Le 27 donc, et ce malgré une résistance acharnée, l’armée et les policiers anti-émeute (j’ai en effet oublier de préciser que ce n’était pas les policiers municipaux qui participaient à la répression, car ils avaient refusé d’ouvrir le feu sur la foule) envahirent et prirent la ville. Coïncidence fortuite mais lourde de sens, c’est un 27 Mai que la Commune de Paris fut écrasé par les versaillais, en 1871. Cent neuf ans plus tard, c’est une autre tentative d’autogestion libertaire qui fut stoppée par les forces de l’ordre établi. J’en profite pour expliciter mon deuxième sous titre : Même si la révolte fut stoppée et écrasé, des initiatives ponctuelles maintinrent le climat insurrectionnel jusqu’en 1987, date à laquelle des grèves très dures et des manifestations hâtèrent la démocratisation du pays, aidées en cela par les JO de Séoul l’année suivante… Qui entraînât plus ou moins directement des améliorations notables dans de nombreux pays Est asiatiques (Philippines 1986, Taiwan 1987, Birmanie 1988, Chine 1990, Népal 1992, Indonésie 1998…) dans lesquels un vent de révolte souffla… Voila donc pourquoi j’ai osé la comparaison avec le printemps des peuples (1848 en Europe). A la différence que celui-ci s’étendit sur de nombreux printemps et réussi !

Petites indications supplémentaires : Le droit de grève n’était pas reconnu en Corée, et fomenter un tel acte était puni de mort. Les mouvements démocratiques étant très sévèrement réprimés ils étaient clandestins et faibles, alors que la révolte de Kwangju éclata au grand jour, et ce malgré la censure officielle. Elle marque d’une pierre blanche l’histoire sociale de la Corée.

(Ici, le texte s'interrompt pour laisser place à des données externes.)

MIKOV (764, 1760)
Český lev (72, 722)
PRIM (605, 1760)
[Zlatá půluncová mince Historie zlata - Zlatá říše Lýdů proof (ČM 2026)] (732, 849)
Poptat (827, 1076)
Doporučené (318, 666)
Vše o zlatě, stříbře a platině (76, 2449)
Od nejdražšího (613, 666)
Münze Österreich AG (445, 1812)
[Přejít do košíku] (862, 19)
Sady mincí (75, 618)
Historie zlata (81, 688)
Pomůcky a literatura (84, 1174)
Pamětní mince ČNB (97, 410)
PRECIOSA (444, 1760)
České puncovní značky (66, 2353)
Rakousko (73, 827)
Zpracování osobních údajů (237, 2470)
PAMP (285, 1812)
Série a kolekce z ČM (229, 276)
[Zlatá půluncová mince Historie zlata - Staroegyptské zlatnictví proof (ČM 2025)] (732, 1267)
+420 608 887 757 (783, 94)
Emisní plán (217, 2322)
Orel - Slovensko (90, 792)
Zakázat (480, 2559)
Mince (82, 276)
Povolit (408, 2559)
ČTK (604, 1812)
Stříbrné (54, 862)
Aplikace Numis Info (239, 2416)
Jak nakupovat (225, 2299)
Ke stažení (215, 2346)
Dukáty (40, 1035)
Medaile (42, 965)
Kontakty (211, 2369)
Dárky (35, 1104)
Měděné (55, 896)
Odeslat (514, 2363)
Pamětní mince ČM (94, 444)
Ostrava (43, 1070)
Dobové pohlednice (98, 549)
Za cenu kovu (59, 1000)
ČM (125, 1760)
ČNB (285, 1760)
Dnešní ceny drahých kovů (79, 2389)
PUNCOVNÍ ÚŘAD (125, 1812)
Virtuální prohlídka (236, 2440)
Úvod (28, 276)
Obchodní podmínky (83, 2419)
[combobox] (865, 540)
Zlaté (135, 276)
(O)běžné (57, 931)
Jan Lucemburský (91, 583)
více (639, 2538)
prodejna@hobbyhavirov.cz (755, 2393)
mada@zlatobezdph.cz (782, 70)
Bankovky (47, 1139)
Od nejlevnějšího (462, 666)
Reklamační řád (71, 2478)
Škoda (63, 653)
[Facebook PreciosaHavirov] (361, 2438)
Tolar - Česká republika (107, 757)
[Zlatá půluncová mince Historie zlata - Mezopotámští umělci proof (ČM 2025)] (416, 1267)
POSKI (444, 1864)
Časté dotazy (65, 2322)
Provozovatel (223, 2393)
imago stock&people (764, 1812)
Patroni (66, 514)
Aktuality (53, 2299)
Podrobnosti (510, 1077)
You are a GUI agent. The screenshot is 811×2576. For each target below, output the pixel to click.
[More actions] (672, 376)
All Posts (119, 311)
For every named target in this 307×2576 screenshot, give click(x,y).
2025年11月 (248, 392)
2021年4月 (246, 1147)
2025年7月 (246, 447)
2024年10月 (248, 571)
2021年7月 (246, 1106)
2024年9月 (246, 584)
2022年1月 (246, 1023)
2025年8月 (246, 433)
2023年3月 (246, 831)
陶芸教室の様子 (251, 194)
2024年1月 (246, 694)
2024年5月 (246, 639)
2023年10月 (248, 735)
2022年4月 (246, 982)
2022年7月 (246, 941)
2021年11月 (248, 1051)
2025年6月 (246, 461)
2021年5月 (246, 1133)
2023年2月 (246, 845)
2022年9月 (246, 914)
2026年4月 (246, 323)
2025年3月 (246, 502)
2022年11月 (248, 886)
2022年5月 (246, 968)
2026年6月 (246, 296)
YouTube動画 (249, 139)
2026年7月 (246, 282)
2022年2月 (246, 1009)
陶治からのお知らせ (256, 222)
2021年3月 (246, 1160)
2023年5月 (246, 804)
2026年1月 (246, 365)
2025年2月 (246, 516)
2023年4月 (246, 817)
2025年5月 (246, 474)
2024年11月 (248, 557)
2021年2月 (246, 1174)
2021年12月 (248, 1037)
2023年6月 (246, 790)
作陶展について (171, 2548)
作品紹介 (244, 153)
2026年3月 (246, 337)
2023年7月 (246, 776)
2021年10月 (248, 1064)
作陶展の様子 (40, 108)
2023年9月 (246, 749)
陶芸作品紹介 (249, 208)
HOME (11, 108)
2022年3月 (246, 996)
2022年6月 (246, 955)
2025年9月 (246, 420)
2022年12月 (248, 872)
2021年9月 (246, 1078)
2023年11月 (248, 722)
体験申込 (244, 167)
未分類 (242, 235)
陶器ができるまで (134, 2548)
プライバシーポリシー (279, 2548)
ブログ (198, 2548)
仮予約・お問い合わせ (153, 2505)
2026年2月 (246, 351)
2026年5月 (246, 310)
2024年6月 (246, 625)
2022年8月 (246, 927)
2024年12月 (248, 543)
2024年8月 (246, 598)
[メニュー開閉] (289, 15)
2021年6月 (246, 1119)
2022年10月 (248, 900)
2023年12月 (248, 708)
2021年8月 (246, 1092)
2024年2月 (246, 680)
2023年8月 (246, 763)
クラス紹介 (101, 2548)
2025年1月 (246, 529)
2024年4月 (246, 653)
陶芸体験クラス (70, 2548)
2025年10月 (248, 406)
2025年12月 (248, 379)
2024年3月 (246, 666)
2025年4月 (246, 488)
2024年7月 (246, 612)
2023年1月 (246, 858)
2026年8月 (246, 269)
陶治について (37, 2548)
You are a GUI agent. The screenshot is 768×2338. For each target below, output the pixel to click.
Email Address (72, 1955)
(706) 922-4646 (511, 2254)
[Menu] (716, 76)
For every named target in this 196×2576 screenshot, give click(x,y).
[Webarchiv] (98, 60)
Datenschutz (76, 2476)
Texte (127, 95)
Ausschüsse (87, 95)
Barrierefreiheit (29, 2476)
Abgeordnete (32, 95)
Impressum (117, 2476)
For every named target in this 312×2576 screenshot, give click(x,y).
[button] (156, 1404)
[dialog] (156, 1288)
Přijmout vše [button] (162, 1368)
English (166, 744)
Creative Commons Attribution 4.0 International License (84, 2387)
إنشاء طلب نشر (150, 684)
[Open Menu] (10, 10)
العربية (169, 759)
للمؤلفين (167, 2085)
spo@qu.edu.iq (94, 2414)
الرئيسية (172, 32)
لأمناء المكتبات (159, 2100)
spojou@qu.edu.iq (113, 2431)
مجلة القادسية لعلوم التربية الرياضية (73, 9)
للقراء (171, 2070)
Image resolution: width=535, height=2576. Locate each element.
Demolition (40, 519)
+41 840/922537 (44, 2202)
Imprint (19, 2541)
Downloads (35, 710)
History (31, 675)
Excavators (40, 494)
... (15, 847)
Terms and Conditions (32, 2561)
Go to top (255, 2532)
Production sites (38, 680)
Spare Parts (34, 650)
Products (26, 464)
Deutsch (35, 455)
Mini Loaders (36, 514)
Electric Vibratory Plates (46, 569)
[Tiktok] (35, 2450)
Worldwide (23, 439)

Kwangju comptait à l’époque environ 700 000 habitant. Au plus fort de la mobilisation, ce sont plus de 200 000 personnes qui manifestèrent ensemble, soutenues par presque toutes les autres.

La répression fit officiellement 200 morts et plusieurs milliers de blessés. Selon les observateurs étrangers et les sources étudiantes, le chiffre pourrait être de plusieurs milliers de tués, et bien plus de blessés (10 000 ?). Sans parler des viols, tortures et autres pratiques inhérentes à la présence de parachutistes… Les balles qui ont transpercés les corps des manifestant et les baïonnettes qui ont tranchés les veines des révoltés étaient aimablement fournis par le gouvernement américain, qui souhaitât ardemment, par la bouche de Jimmy Carter, « le retour à l’ordre »…

Ainsi, du 14 au 27 Mai 1980, la population de Kwangju vécut ses heures les plus tristes et les plus héroïques, celles que tant n’auraient pas voulus avoir à affronter mais qui les marquèrent le plus, celles ou ils purent s’apercevoir que sans la dictature l’anarchie ne s’était pas installée, sinon celle causé par l’armée, et qu’entre les hommes et en très peu de temps, il peut se tisser des liens forts et durables qui dépassent les clivages politiques et sociaux

Certains bons lecteurs auront remarqué que mes sources ne sont pas situés du coté du pouvoir Coréen, qui encore aujourd’hui n’aime pas reconnaître la portée réelle et la violence qui s’abattit sur la ville, mais plutôt de celui des révoltés. Un peu comme le film qui accompagne… Euh un peu comme le film que cet article accompagne ! Je me suis en effet servit de sources internationalistes, anarchistes ou universitaire, mais toutes tendaient dans ce sens. J’ai aussi consultés les quelques ouvrages sur la Corée contemporaine que des chercheurs ont bien voulu écrire (Français ou anglais, même constant, l’extrême orient intéresse peu, sauf la guerre de Corée qui souffre moins du manque de bibliographie grâce aux … Américains !) et le très succinct Que sais je de Li Ogg. J’ai néanmoins essayé de ne pas tomber dans un manichéisme excessif ou dans une vision partielle des choses. J’ai aussi tenté de ne pas reproduire le lyrisme dont est souvent empreint ce type de littérature, et de prendre du recul.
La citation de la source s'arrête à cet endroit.